Those who are seriously interested in this topic may want to Google “Modigliani Miller.” I recall from my B-school days that this team of researchers led the way in capital structure research.
Their conclusions, as I recall, were that capital structure did not matter.
The expected cost of equity is and must be higher since equity holders assume more risk and need to be compensated for that. (Realized returns don;the always meet expectations, but that’s a whole different matter – and reinforces the need for an un-front expected risk premium).
So from the company point of view, debt capital is always cheaper (before the fact) than equity. And in recent decades, it has become more so given the plunge in interest rates. So we have seen a lot of companies shift balance sheets toward debt.
But there is no free lunch. Debt is a mixed bag from the company POV. On the good side, it’s cheaper and debt holders don’t share in the growth of profitability – equity holders get to keep it all. But there’s a monstrous downside – debt capital requires fixed obligations re: cash outflow and the consequences for non-compliance can be severe.
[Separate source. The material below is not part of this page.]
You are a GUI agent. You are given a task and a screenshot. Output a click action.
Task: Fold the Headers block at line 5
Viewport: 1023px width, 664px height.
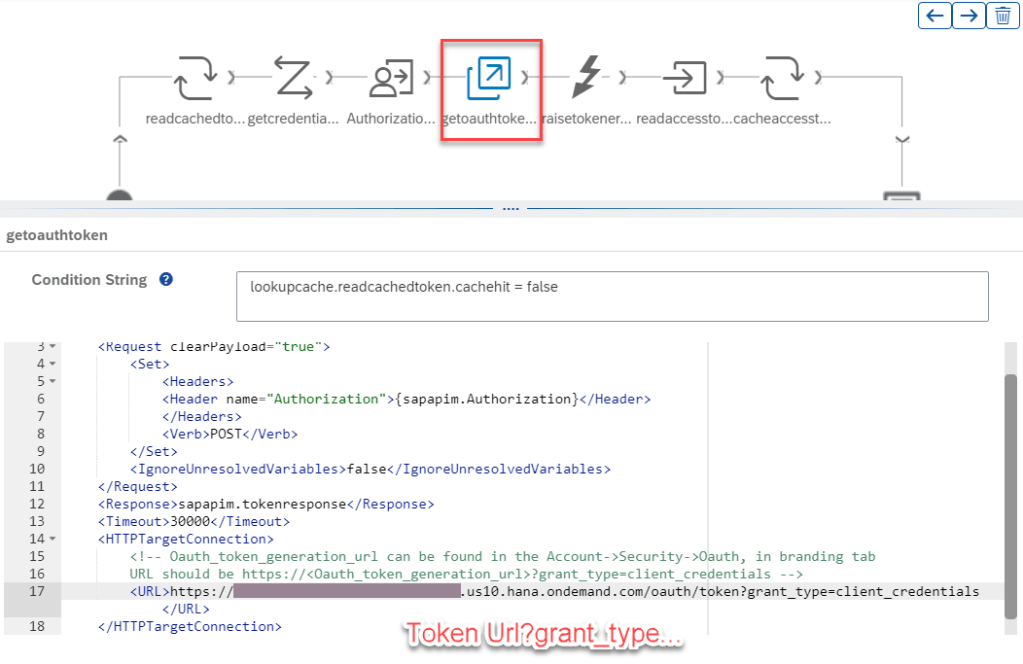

Back in the '80s when I was covering companies, I asked a large media-company CFO why they weren’t leveraging up as their peers were. He answered that investment bankers regularly came in with projections showing how well it could work. All the company needed was to keep cash flow growth around 3% per year, a far lower rate of growth than they’d been averaging. His answer, as he threw them out of the office, was that the analysis was bullsh**. Even if they average 8%, you have to consider how the average was happening. It wasn’t like 7%, 9%, 7.5%, 8.5%, etc. Motion pictures was a big part of the business and it could just as easily be 10%, 12%, 6%, 11% -40%, +80% . . . but they’d never actually get to +80% because at -40%, or possibly even -5%, they’d wind up in Chapter 11. He was absolutely right, as I later saw when I got into junk bonds.
In fact, there was an article in a local NYC Business publication about how a lot of what we see as the retail apocalypse is not really amazon’s fault. A lot of stores are closing and chains going under because they can;the service the hefty debt burdens they took on, either on their own or as a result of private equity buyouts, during the boom years.
I don’t remember the Modigliani Miller math, but their research showed that risk and return tradeoffs operated such that no capital structure was inherntly better or worse than any other.